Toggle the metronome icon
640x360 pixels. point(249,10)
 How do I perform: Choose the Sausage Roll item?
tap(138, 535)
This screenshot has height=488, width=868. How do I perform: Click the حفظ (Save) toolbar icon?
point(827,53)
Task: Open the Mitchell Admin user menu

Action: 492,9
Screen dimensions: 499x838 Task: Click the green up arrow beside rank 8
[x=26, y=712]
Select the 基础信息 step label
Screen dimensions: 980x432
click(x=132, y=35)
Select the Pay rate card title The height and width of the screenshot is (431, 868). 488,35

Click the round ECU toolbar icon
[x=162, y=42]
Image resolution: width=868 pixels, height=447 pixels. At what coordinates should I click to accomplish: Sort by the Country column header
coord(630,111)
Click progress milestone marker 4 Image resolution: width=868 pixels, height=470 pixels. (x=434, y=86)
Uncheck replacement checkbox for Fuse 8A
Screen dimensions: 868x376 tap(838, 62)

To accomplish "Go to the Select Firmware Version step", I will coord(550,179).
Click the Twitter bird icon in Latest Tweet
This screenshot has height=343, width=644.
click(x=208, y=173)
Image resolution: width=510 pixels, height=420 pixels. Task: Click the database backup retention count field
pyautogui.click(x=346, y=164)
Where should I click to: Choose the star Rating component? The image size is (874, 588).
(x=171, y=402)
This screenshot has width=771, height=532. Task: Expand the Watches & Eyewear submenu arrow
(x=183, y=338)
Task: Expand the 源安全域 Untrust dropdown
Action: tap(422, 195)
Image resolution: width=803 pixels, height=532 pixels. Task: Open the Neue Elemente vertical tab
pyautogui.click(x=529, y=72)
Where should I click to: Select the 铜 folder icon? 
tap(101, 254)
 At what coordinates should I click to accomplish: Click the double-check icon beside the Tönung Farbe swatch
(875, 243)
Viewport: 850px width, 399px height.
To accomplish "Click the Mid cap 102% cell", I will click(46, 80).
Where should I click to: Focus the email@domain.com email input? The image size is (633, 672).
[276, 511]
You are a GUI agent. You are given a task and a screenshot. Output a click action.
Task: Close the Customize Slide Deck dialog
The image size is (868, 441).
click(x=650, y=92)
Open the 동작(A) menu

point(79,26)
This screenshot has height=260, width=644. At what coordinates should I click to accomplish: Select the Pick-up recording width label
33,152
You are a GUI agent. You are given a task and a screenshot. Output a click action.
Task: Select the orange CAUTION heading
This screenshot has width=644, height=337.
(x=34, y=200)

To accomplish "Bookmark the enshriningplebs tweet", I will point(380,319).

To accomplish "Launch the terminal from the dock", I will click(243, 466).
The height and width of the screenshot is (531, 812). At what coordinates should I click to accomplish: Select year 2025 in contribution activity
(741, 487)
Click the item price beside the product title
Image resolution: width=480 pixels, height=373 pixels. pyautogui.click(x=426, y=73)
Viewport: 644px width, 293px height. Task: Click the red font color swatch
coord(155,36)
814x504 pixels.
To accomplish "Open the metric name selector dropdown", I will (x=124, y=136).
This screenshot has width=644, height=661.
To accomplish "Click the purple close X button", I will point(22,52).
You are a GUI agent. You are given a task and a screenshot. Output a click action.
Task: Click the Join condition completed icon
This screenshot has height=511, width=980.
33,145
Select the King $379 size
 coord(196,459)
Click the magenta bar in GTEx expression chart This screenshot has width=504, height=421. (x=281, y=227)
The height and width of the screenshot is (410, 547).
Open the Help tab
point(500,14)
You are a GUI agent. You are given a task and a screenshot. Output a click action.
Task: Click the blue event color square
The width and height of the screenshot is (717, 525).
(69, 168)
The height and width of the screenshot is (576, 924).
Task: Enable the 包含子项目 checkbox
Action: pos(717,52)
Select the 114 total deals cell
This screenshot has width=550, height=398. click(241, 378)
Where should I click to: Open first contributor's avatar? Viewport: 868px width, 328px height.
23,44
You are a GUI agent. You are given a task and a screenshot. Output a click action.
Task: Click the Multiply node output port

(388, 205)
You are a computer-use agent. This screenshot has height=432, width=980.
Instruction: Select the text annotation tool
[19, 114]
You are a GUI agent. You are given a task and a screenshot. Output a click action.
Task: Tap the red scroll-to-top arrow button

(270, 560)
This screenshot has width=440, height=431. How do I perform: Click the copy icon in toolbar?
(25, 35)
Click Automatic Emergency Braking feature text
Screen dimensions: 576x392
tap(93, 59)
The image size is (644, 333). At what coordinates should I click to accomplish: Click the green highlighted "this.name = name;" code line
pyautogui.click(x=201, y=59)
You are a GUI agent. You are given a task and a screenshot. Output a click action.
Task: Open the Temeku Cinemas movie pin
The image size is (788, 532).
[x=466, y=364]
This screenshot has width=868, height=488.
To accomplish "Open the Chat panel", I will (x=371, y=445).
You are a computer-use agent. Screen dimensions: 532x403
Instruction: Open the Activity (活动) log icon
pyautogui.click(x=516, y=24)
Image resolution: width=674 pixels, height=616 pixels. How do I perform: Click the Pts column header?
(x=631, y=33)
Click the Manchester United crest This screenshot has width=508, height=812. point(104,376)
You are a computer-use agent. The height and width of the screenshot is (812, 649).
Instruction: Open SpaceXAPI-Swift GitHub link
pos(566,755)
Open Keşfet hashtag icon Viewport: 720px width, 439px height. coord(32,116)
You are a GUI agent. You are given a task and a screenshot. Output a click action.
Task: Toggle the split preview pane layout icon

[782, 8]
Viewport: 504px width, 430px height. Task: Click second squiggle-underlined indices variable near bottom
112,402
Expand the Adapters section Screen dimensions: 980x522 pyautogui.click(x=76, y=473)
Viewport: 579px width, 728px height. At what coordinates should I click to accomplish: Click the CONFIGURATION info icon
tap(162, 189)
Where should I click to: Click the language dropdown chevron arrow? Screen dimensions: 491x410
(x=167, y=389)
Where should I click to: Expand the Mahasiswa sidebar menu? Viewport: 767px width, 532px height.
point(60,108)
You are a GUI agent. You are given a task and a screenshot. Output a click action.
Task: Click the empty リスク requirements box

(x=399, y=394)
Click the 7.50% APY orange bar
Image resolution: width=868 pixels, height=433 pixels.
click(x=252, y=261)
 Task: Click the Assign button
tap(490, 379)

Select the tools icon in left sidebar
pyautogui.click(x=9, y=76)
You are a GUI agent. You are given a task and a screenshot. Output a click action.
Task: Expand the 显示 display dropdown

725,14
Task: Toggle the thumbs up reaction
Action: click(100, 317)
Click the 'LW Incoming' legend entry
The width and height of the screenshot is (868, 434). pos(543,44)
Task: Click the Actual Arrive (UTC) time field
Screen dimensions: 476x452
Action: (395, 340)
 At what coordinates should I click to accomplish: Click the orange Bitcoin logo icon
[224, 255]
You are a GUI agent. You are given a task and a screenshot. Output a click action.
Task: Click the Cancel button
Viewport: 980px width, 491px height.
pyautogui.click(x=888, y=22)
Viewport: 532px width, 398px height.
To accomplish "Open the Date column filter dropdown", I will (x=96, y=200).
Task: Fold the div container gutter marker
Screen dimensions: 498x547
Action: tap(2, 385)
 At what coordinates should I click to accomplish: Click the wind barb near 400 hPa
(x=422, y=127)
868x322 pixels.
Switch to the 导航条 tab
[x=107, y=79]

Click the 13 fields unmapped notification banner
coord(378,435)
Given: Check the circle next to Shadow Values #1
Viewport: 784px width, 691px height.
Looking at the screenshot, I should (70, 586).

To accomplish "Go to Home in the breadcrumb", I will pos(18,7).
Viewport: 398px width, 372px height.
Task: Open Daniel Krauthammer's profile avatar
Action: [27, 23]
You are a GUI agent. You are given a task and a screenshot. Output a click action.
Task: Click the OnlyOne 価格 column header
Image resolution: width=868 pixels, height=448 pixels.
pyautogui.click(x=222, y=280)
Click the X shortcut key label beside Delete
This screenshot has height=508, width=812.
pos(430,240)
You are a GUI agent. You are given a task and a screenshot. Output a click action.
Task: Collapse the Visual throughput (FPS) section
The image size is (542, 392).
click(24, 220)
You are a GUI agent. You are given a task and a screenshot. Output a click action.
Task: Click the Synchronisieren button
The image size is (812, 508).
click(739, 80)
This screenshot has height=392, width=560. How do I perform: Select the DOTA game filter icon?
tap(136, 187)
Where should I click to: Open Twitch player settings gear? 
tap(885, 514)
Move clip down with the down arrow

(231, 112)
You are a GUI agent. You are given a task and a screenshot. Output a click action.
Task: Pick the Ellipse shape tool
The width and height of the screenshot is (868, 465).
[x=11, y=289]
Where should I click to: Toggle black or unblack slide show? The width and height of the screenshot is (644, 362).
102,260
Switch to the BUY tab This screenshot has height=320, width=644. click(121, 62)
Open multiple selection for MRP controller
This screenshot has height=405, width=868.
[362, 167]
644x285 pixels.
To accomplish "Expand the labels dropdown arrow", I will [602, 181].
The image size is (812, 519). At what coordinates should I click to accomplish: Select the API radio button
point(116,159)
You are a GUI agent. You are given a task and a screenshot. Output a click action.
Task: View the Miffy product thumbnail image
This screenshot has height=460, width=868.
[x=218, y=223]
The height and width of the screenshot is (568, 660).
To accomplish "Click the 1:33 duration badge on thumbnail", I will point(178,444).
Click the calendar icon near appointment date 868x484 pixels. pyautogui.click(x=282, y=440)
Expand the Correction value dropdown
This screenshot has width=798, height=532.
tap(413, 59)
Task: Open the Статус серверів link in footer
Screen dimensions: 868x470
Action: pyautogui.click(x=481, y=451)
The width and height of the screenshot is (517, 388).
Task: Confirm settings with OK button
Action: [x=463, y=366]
──────
> [ABOUT THIS EXERCISE] Copy out the lines above that hold the string "thumbnail".

> [RESPONSE BOX]
Task: View the Miffy product thumbnail image
To accomplish "Click the 1:33 duration badge on thumbnail", I will point(178,444).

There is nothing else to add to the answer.